The economy was suffering a setback and Premier Cruises went bankrupt. Despite its popularity, Rembrandt was no longer put to sea and chained for an indefinite period of time in the port of Freeport (Bahamas). For a while, nothing happened …
This uncertain period lasted until 2005. Too long a period, according to Friends of Steamship Rotterdam (2001). The foundation invested best efforts to return the ship with so much historic and cultural value back to the city where it belongs, the city of Rotterdam. Lobbying paid off and in 2004 the ship was transferred from the Bahamas to Gibraltar. The City of Rotterdam recognised opportunities for the city and decided to grant the popular ship a permanent berth in Maashaven in the Katendrecht district. HAL agreed to ss Rotterdam adopting its old name. One of the larger housing corporations in the Netherlands made sure the old steamship served a new commercial, recreational and training purpose. ss Rotterdam was rescued.
2005 – 2008
Grand and compelling
Prior to different renovations, the ship sailed one more time. After many dormant years ss Rotterdam was no longer able to do so on its own. Tugboats were used to transfer the ship from Gibraltar to Cádiz and on to Gdansk and Wilhelmshaven. On its way ss Rotterdam regained its old shape little by little. The grey hull was provided with the typical gold piping and the original name once again appeared on stem and stern. The fantastic interior, masterpieces, drawing rooms and furniture … every single detail was restored much to its original. Some of the tapestries were woven once again and even the huge mural in the Grand Ballroom was restored. It was a gigantic project. At the same time, a dedicated team of designers prepared the ship for the modern age introducing stylish restaurants, larger and better equipped hotel rooms, a parking area and entrances at the 3rd Katendrechtsehoofd.

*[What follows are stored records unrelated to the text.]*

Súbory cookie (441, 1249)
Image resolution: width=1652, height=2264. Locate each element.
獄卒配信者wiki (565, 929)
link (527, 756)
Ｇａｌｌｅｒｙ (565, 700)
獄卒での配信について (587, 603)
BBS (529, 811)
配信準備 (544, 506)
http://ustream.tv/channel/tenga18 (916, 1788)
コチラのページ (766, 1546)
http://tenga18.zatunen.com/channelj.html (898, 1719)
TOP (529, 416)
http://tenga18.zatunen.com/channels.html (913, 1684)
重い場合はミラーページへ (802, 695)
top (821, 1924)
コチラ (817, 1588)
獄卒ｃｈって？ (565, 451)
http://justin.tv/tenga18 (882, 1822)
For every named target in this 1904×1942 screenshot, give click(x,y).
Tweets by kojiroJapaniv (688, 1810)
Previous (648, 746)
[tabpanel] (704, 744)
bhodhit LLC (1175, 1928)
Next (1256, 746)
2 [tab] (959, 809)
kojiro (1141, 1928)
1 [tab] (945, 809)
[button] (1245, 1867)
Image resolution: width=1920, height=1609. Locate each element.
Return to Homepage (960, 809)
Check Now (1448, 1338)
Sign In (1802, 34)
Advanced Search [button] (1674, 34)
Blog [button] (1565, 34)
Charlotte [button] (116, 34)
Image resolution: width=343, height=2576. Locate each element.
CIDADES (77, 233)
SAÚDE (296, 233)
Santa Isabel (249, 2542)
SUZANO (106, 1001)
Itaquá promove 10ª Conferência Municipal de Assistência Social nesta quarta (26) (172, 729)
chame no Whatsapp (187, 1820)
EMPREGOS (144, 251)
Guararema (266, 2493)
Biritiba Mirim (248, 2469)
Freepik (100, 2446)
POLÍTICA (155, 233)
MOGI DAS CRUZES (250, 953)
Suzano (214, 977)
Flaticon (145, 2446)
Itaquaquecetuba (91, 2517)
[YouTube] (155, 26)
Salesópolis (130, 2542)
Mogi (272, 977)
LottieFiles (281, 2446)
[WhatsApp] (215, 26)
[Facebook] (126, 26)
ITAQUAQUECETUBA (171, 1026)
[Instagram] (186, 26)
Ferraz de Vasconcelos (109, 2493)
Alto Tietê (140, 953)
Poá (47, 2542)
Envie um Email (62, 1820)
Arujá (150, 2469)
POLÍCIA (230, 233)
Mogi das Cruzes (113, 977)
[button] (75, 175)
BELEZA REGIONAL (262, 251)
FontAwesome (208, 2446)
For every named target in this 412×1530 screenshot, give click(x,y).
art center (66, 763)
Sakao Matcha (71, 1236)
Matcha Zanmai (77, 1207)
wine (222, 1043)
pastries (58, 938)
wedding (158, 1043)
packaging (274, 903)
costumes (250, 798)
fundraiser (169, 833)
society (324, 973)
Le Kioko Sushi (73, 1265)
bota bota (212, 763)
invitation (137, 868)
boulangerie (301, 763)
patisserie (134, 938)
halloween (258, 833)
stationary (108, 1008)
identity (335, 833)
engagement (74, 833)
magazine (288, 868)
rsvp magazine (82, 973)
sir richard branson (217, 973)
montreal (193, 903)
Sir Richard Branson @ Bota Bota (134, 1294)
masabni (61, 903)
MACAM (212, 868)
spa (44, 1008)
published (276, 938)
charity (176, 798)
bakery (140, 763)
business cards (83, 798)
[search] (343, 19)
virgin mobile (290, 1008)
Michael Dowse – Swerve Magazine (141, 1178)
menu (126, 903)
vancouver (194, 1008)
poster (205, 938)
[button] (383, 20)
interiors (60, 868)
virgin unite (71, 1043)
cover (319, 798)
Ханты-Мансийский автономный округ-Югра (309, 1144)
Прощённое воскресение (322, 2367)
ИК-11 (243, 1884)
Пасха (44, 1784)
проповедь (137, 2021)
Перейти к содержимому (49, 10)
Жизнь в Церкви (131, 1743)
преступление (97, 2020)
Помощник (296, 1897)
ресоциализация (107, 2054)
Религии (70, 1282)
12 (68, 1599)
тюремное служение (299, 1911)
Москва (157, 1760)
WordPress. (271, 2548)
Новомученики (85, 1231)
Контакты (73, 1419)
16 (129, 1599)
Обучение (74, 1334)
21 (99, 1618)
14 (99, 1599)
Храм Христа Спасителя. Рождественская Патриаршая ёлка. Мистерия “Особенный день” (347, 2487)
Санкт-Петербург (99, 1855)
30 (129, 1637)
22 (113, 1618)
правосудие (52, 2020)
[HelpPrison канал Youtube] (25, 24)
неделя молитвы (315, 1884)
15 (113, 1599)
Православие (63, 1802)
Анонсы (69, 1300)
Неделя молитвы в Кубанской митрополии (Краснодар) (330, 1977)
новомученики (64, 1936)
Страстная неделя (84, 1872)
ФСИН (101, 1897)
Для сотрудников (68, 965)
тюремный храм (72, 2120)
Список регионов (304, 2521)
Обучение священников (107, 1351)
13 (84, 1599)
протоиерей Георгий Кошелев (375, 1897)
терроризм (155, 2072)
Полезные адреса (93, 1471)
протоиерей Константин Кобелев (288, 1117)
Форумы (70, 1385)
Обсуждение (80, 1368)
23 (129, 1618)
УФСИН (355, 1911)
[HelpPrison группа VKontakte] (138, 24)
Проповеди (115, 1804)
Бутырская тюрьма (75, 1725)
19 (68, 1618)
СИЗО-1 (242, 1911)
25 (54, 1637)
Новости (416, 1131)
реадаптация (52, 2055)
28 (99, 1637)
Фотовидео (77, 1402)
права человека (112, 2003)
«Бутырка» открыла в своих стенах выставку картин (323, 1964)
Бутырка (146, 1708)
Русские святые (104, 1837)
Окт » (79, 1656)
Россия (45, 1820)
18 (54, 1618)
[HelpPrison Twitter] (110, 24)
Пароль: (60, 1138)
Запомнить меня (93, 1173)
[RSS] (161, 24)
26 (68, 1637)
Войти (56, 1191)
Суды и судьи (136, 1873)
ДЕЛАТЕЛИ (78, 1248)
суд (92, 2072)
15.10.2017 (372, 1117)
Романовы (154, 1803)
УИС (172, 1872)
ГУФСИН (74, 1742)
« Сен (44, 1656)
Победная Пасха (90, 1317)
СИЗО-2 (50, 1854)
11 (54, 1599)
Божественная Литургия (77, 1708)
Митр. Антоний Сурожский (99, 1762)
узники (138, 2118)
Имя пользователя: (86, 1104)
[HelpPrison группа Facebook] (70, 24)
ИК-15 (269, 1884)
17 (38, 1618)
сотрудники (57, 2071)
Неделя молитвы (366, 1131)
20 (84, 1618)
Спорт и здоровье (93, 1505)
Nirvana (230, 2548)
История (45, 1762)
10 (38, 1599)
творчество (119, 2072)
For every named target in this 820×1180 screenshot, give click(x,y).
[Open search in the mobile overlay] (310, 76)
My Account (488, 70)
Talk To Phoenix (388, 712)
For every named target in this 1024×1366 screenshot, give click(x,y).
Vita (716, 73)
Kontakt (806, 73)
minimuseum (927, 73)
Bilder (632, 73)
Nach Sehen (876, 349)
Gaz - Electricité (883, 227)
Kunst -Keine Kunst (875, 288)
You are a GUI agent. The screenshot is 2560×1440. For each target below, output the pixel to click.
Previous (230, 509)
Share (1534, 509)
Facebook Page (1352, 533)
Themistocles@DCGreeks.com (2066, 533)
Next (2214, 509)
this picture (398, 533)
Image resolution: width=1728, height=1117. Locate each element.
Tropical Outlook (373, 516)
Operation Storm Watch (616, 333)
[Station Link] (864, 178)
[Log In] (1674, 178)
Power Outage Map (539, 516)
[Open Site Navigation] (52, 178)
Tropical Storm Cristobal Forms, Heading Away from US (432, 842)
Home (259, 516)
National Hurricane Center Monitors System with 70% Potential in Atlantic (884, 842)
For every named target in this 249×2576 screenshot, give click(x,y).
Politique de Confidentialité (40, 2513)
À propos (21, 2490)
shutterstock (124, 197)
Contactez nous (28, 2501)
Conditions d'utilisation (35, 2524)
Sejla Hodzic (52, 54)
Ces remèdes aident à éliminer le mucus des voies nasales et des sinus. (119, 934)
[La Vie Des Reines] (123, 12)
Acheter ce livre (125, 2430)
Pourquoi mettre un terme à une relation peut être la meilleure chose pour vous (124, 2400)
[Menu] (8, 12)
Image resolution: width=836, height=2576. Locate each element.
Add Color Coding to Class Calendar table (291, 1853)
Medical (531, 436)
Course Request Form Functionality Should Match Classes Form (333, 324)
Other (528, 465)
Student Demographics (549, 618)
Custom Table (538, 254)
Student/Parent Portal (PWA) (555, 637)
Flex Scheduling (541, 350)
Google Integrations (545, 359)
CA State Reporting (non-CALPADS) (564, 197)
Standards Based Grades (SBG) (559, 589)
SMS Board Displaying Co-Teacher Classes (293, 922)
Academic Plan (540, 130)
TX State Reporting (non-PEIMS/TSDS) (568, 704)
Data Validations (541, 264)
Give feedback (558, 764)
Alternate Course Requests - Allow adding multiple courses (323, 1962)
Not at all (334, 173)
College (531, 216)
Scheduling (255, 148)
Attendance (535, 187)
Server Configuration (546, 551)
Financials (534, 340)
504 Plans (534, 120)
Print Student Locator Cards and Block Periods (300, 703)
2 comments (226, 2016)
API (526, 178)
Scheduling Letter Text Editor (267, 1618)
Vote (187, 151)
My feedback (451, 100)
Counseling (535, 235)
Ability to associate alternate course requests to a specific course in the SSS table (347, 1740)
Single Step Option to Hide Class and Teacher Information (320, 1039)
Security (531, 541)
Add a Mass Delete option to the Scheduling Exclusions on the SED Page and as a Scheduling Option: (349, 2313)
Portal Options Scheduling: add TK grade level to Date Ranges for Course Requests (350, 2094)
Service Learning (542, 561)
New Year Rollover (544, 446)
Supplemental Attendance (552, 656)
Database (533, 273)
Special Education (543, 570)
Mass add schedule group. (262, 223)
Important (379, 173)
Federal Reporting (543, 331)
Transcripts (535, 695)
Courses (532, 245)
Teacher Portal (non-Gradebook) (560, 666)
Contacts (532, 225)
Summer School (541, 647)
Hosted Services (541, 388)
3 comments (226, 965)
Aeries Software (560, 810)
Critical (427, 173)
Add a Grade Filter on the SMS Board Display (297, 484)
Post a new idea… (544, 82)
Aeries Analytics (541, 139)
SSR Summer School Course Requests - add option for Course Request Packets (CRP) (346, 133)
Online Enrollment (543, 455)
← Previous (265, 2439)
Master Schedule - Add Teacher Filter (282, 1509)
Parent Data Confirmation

The ship was prepared for an elegant comeback.
4 August 2008
Yesterday is today, and today is tomorrow
At last, after almost 50 years ss Rotterdam made a grand and compelling entrance. Behold La Grande Dame. From Hoek van Holland the quaysides were swarming with people wanting to witness this great happening live. Even the ever sober-minded people of Rotterdam could not hold back their tears. Finally, after surviving all wanderings,ss Rotterdam was granted one of the most beautiful spots it can wish for: Katendrecht in the very heart of Rotterdam. Yesterday is today and today is tomorrow. On 15 February 2010 the ship welcomed its first visitors and by now ss Rotterdam is without a doubt one of the most popular places in the city of Rotterdam.
12 June 2013
WestCord Hotels proud owner
On June 12, 2013 the ss Rotterdam was officially handed over to WestCord Hotels, a Dutch family-owned company with 14 beautiful hotels in Amsterdam, Rotterdam, Delft, Leeuwarden, Garderen, Raalte and on the Wadden Vlieland, Terschelling and Ameland. Proudly WestCord Hotels ss Rotterdam added as a new jewel in the 14th WestCord hotelchain.